-------- Text extract
As set forth in the affidavit, at the time King signed the affidavit he had been a law enforcement officer in California for 18 years and assigned to the Sexual Assault Felony Enforcement Unit for the last four years. He had conducted over 300 child exploitation investigations, overheard or interviewed over 150 child molesters, and reviewed over 500 pictures, movies and videotapes of child pornography. Based on this experience, King stated that “[p]persons involved in sending or receiving child pornography tend to retain it for long periods of time. The images obtained, traded and/or sold are prized by those individuals interested in child pornography. In addition to their ‘emotional’ value, the images are intrinsically valuable as trading/selling material and therefore are rarely destroyed or deleted by the individual collector.” King stated that in his opinion there was probable cause to believe defendant was still in possession of the DVDs and videotapes due to the monetary value of the material and evidence indicating defendant is a “collector” of child pornography.
----------------
_Task statement_:
According to the affidavit excerpt, how long had King been a law enforcement officer in California when he signed the affidavit?
-------- Data shown
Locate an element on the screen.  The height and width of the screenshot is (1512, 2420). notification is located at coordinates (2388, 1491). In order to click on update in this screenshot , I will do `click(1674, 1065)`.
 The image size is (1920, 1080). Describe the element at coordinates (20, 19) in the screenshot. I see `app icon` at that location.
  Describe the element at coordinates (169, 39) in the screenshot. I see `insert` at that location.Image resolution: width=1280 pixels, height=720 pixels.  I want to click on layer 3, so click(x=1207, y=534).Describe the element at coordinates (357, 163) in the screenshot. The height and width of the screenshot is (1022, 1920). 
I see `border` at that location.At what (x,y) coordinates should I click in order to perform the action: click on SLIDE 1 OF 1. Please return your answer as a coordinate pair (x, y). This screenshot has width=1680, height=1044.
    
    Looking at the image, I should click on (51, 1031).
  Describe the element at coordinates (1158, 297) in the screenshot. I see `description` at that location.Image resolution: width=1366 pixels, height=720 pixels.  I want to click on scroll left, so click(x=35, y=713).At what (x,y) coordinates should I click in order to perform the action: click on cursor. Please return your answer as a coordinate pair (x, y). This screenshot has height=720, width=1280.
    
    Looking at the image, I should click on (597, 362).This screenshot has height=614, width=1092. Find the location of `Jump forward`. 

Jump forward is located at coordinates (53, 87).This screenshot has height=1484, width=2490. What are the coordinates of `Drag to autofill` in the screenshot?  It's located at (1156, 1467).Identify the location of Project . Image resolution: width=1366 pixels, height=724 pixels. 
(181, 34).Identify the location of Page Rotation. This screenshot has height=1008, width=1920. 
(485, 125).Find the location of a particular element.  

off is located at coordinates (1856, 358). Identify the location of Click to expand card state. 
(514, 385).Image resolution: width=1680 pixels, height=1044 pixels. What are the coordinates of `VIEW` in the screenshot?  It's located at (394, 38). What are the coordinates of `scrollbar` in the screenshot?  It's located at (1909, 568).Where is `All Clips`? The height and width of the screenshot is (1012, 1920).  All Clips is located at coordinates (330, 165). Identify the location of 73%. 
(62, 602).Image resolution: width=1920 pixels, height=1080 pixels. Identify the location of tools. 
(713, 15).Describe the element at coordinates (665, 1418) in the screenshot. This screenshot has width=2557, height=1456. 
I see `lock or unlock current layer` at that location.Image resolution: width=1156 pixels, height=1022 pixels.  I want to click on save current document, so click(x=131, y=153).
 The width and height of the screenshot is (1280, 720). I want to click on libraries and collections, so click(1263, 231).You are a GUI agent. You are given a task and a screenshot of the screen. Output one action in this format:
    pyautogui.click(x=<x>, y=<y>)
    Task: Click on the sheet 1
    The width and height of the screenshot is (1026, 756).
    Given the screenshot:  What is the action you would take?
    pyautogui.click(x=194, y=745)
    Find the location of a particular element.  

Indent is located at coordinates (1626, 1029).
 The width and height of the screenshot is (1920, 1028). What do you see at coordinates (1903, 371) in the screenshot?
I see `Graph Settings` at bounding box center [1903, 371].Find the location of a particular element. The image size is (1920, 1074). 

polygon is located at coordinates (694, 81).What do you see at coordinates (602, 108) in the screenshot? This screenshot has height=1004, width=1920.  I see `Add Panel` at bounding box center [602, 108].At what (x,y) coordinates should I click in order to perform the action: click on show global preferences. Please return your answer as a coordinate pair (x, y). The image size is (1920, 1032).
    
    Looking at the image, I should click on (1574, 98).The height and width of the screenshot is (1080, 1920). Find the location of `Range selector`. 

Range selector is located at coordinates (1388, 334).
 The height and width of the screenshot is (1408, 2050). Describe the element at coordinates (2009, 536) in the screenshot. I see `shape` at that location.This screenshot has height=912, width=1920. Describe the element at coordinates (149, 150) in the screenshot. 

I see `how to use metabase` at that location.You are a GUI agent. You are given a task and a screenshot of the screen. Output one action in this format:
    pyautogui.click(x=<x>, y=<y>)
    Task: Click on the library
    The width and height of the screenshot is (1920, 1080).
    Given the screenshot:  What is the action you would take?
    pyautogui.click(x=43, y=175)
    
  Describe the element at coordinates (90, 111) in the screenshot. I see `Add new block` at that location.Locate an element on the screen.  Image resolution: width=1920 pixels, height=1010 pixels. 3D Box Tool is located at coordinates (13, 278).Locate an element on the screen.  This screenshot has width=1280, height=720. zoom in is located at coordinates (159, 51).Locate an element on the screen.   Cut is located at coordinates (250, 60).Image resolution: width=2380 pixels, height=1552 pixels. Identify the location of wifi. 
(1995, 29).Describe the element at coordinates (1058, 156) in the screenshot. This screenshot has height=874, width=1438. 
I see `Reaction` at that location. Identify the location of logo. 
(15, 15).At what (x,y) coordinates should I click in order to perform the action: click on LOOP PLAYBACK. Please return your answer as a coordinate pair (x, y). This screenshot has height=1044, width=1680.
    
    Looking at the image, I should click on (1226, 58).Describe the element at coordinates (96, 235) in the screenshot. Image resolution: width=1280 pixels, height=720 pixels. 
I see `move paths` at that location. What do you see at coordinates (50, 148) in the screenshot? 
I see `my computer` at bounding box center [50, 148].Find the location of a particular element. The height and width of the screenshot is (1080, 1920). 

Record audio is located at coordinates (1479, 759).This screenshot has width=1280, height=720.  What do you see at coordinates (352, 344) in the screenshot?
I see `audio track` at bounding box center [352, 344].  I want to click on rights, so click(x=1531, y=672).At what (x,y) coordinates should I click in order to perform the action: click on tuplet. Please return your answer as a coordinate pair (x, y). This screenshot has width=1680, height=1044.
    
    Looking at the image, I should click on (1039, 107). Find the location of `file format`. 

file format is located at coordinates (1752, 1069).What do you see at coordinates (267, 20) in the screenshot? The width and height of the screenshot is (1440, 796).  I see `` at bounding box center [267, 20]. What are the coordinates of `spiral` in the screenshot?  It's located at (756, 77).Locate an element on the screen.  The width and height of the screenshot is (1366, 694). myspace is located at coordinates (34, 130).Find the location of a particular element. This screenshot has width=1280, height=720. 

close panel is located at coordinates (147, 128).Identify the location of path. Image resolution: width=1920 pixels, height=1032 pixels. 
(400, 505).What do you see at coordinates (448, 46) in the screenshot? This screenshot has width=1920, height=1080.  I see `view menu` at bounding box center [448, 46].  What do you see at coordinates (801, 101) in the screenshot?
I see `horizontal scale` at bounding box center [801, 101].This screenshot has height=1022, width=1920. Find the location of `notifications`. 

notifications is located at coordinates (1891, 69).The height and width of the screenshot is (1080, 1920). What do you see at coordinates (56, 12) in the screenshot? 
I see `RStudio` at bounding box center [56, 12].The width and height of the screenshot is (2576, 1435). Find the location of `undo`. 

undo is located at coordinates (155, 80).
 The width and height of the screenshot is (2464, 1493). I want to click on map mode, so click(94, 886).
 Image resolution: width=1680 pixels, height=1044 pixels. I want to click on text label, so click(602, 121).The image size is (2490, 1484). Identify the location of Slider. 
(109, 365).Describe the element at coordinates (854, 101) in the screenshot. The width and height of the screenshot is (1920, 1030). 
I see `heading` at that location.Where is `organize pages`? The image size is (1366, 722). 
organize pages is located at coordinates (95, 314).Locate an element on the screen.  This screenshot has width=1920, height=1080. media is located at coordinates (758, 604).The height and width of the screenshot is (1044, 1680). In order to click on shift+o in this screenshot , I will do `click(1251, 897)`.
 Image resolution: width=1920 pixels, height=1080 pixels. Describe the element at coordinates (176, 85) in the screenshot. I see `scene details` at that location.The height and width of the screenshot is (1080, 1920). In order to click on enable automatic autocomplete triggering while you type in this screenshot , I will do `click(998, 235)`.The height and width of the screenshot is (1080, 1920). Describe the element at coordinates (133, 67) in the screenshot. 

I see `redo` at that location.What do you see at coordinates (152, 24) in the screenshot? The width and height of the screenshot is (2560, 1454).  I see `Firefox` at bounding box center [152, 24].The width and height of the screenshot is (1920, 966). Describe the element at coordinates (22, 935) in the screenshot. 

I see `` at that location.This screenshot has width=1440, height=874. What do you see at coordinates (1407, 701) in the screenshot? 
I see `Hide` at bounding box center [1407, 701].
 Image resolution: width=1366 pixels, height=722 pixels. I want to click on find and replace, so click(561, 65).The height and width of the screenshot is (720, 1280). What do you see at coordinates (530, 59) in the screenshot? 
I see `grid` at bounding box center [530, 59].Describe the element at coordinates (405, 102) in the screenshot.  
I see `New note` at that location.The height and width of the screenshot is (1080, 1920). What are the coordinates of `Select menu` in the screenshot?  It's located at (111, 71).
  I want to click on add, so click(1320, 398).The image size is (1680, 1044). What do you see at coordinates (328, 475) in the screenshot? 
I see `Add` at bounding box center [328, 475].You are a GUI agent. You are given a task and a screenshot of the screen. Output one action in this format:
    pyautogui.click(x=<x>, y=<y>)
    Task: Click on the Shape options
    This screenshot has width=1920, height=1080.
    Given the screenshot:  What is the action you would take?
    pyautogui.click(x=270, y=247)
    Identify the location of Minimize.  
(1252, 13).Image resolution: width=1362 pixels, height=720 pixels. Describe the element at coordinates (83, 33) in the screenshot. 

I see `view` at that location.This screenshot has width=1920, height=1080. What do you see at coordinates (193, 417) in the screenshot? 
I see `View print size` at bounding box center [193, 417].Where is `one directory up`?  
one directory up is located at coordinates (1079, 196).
----------------
_Written solution_:
18 years.